Community Bank of Nevada had $1.52 billion in assets as of June 30, including just $14 million in home loans, $374 million in commercial mortgages and a whopping $652 million in construction-and-land-development loans. Deposits stood at $1.38 billion — including $4 million in uninsured deposits at the end of June. The cost to the FDIC for the 14-year-old bank’s failure was estimated at $781 million.

Community Bank of Nevada was the 77th federally insured bank to fail this year.

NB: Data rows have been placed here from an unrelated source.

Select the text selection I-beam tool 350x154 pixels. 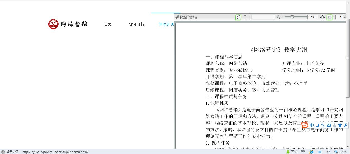click(245, 17)
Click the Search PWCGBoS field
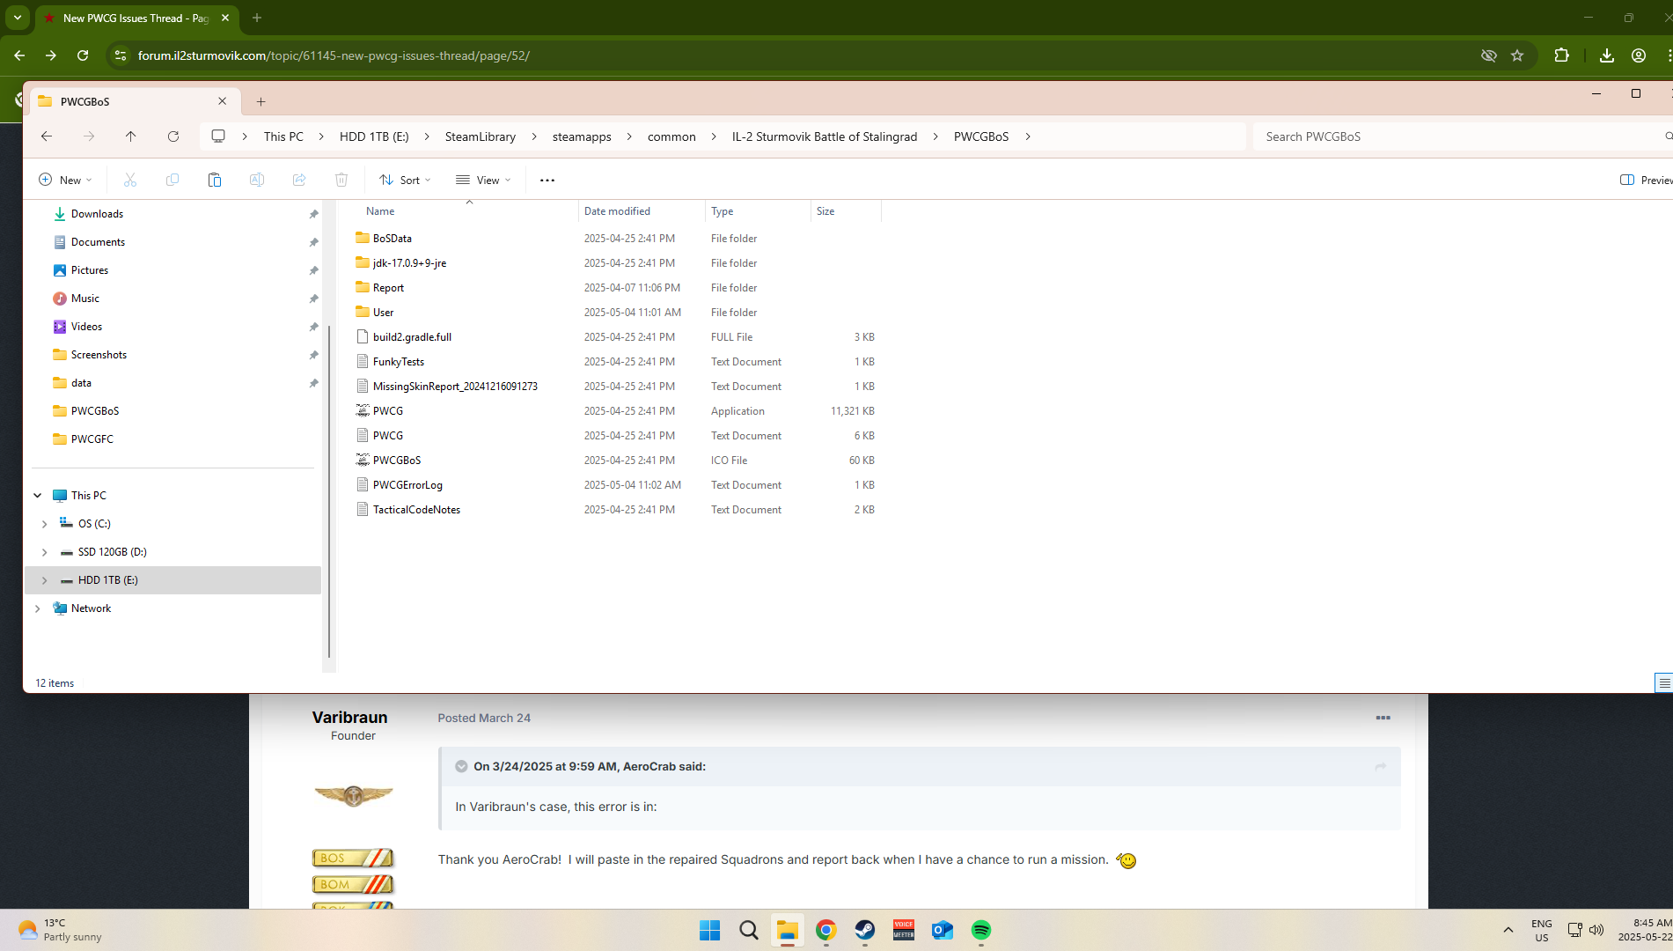This screenshot has width=1673, height=951. click(x=1452, y=136)
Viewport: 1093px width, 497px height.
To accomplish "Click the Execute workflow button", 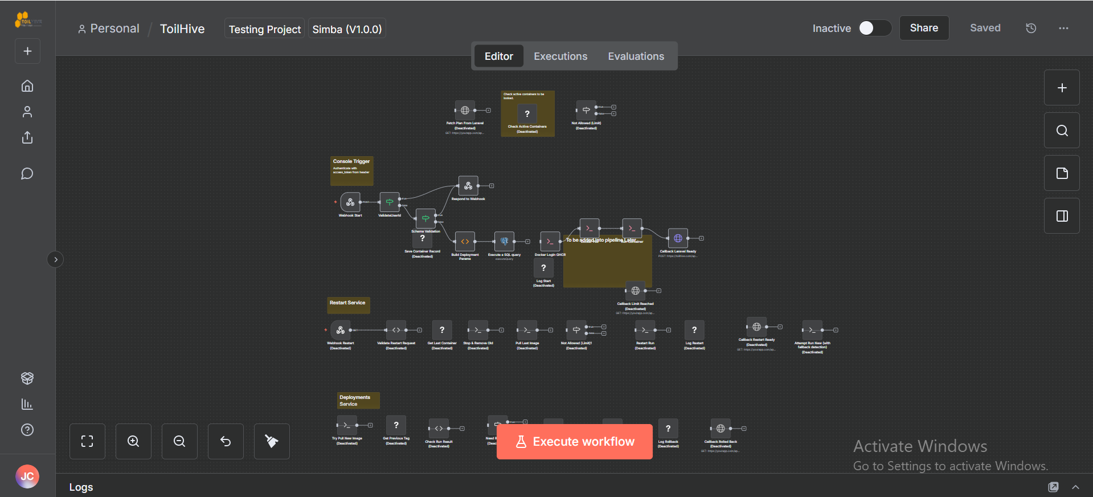I will point(574,442).
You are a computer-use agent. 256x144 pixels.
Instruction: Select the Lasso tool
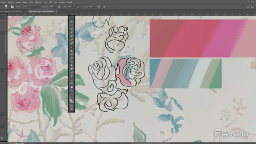pyautogui.click(x=72, y=29)
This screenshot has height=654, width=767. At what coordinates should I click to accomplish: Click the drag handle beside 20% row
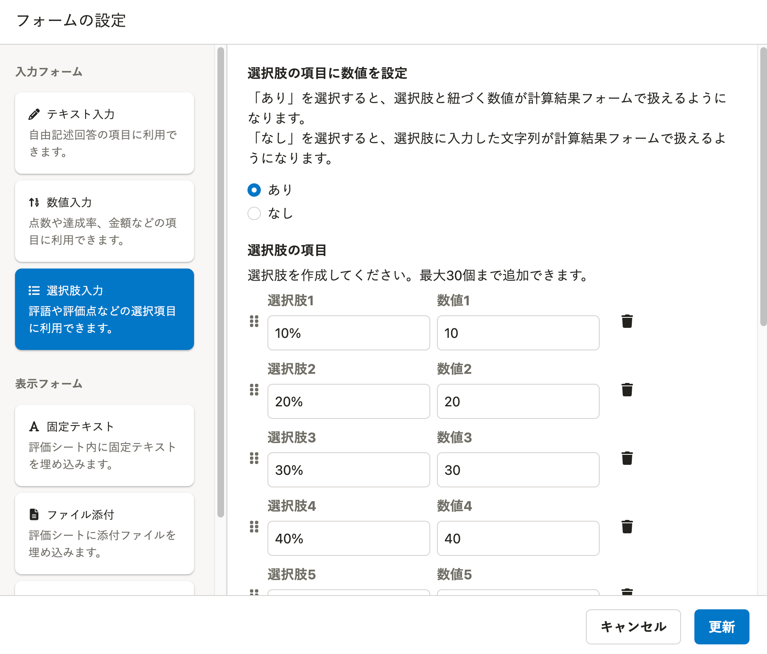point(254,390)
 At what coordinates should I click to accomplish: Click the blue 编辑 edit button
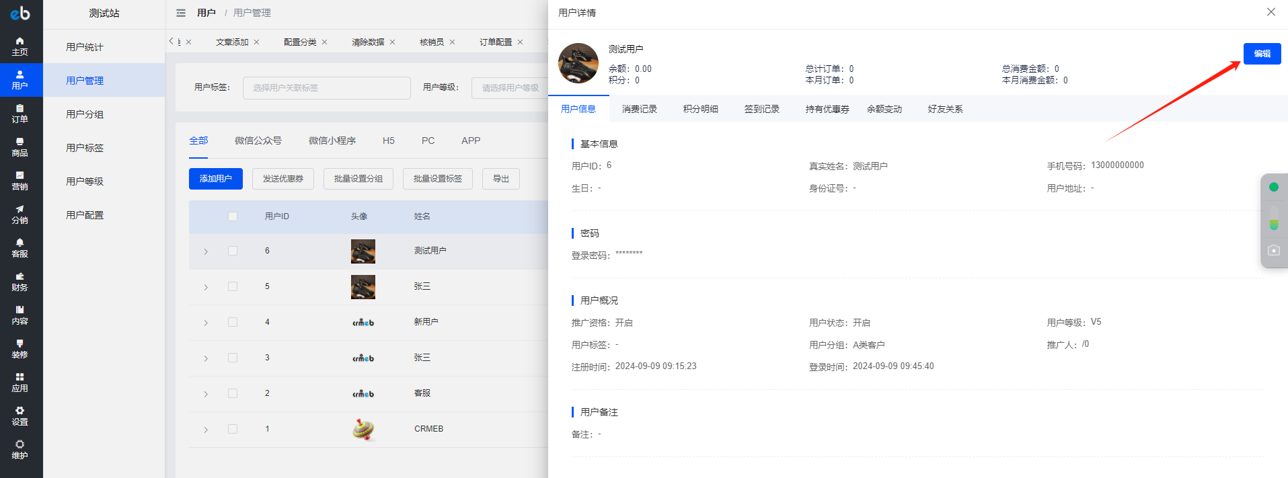coord(1262,54)
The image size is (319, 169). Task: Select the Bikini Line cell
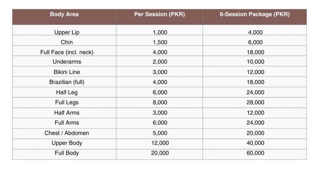[x=67, y=72]
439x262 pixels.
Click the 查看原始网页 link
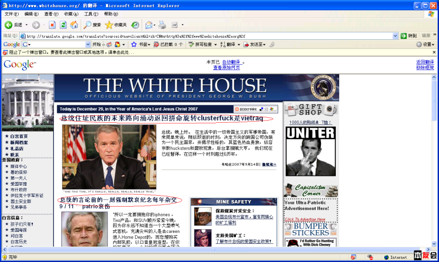[226, 68]
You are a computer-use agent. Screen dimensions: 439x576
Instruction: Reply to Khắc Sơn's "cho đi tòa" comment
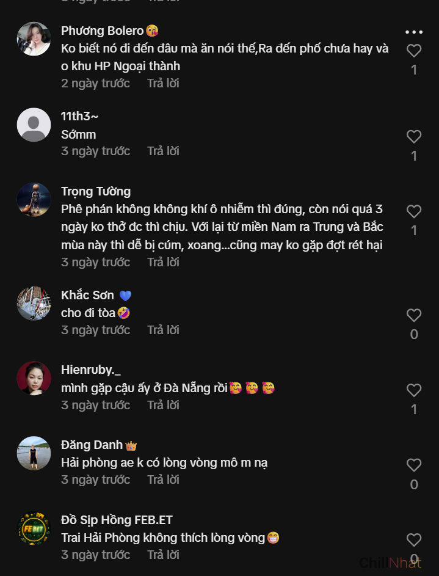click(x=163, y=330)
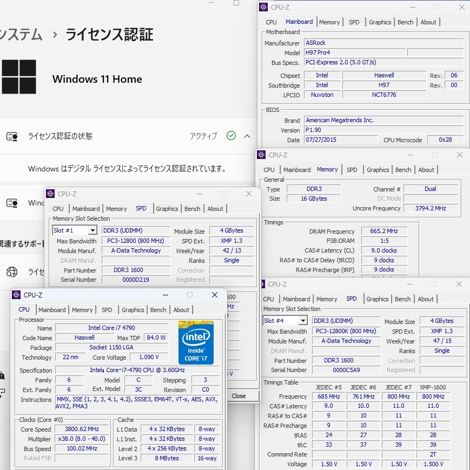Click the green activation checkmark icon
Screen dimensions: 470x470
point(231,136)
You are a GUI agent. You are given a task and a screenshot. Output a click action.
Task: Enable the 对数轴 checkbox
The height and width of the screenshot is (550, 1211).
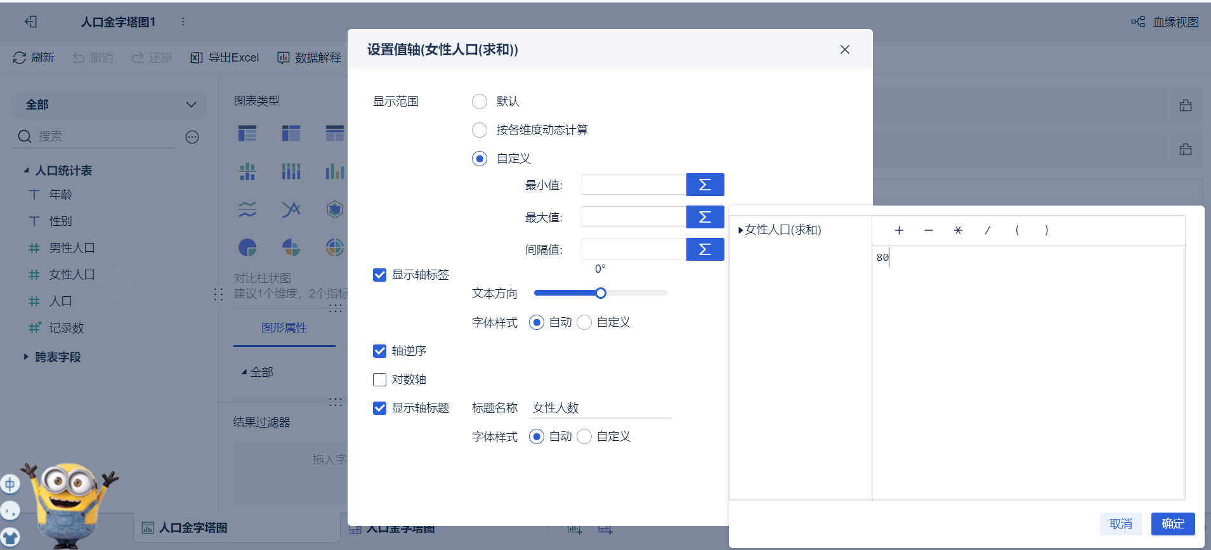(380, 379)
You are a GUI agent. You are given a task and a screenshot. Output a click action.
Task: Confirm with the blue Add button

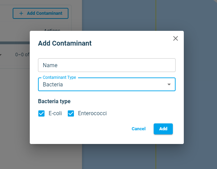coord(163,129)
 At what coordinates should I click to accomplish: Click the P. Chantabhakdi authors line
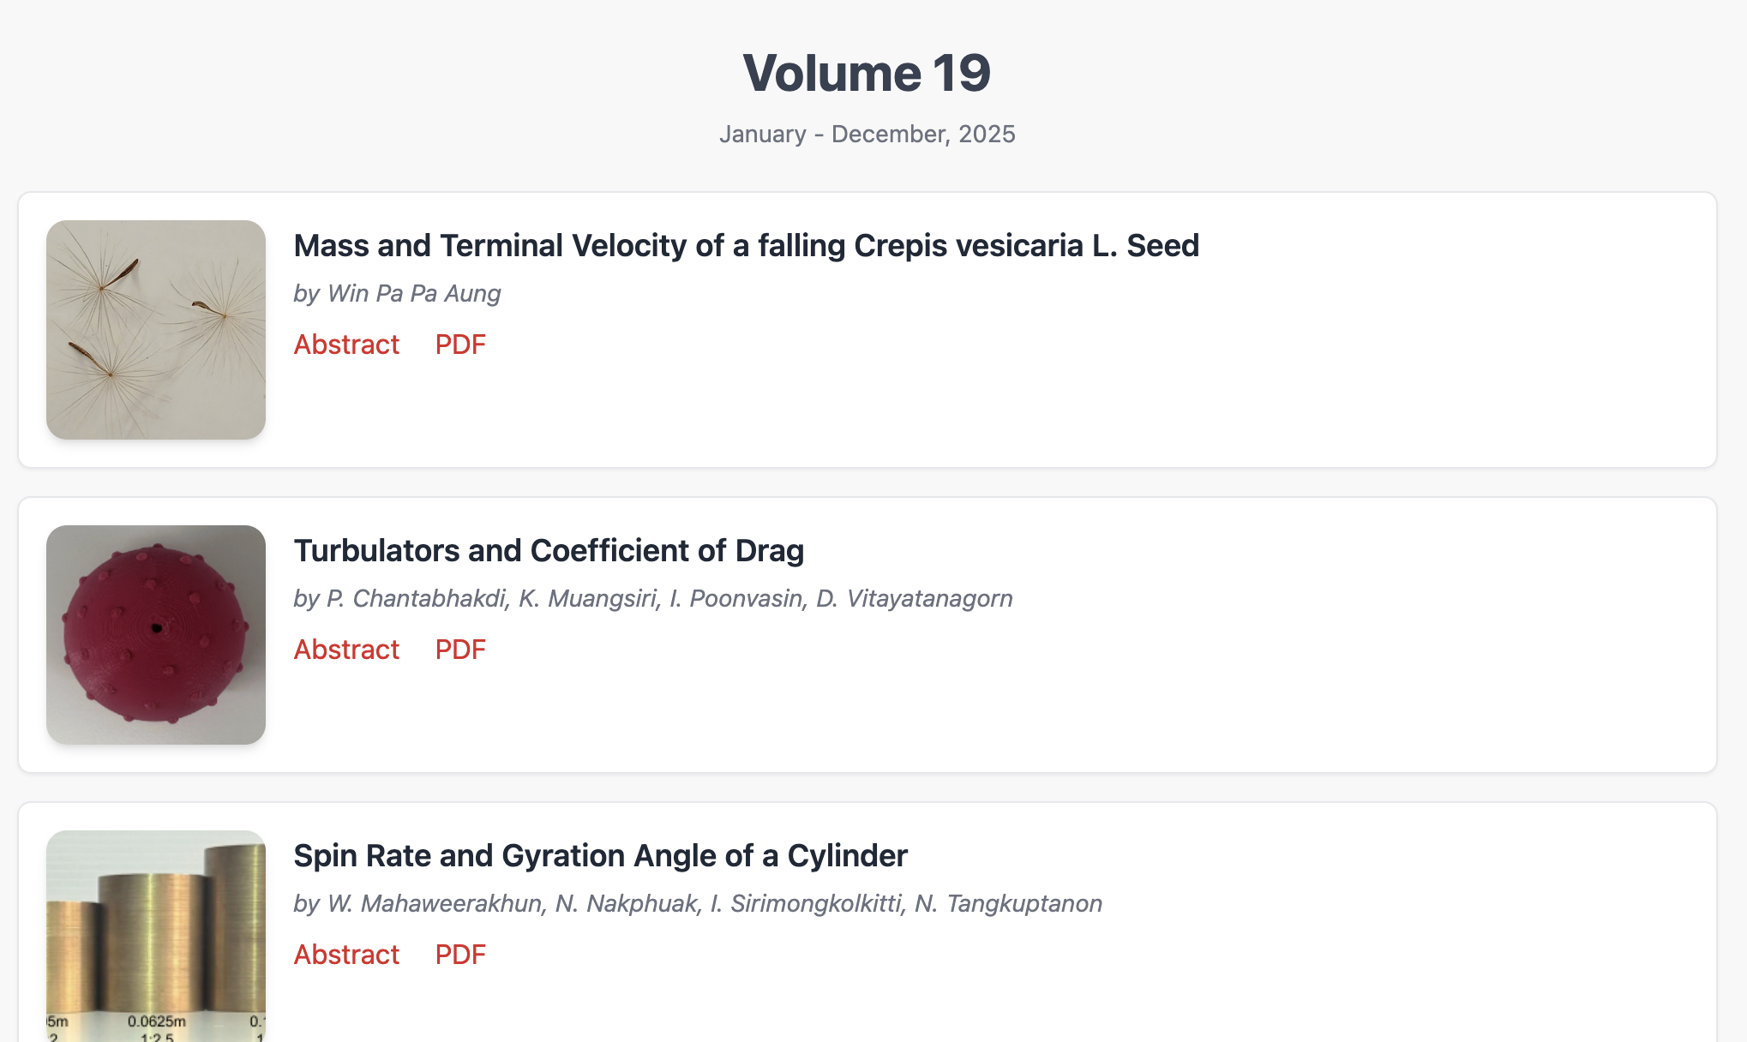[x=652, y=599]
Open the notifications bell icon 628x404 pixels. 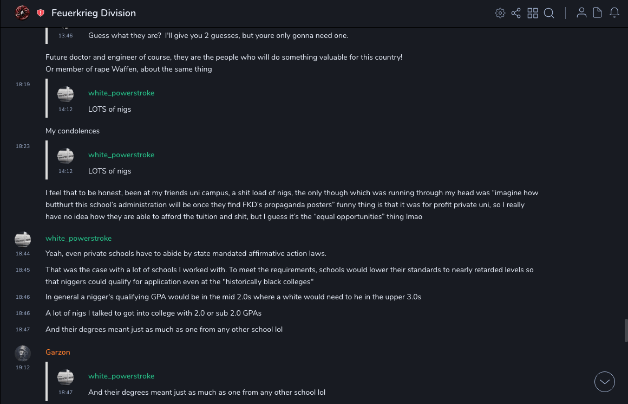point(614,13)

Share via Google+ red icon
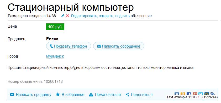[x=195, y=94]
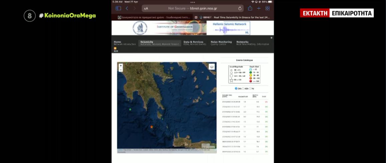Viewport: 386px width, 163px height.
Task: Click the RSS feed icon
Action: pyautogui.click(x=115, y=48)
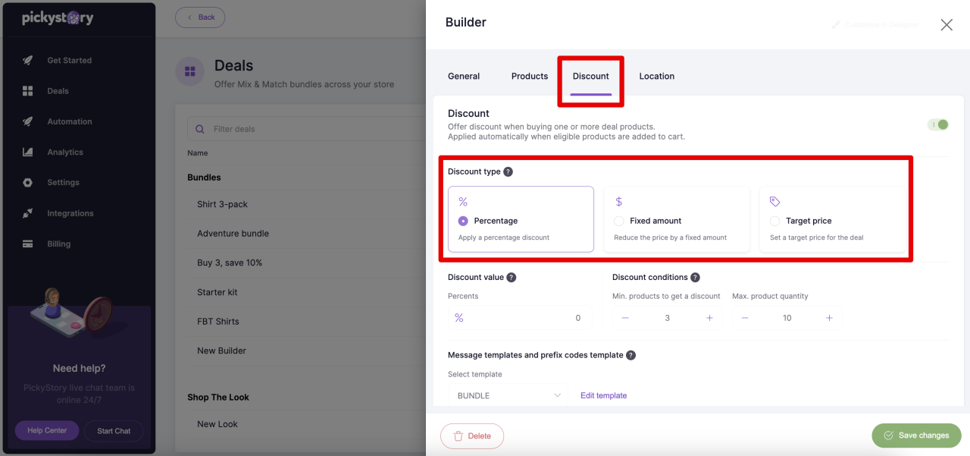This screenshot has height=456, width=970.
Task: Click the Discount type help icon
Action: 508,171

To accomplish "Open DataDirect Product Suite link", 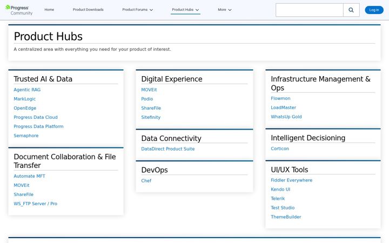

America One Finance Inc. advised its 2,000 loan professionals on Aug. 7 that it is winding down business in all states, according to the Mortgage Lender Implode-O-Meter. America One Chief Executive Officer Matt Simmons reportedly called the broker model “dead” because of fee policing by the U.S. Department of Housing and Urban Development.

Bellevue, Wash.-based America One said it transferred its best branches to Loan Network LLC. A letter to loan officers indicated they were invited to apply with Loan Network.

Loan Network Managing Member Scott Fletcher declined to comment on the branch additions, noting in a statement to MortgageDaily.com that the move was, “Not a big story — just good old fashion business.”

In all, MortgageDaily.com has tracked 130 mortgage-related closings during 2009.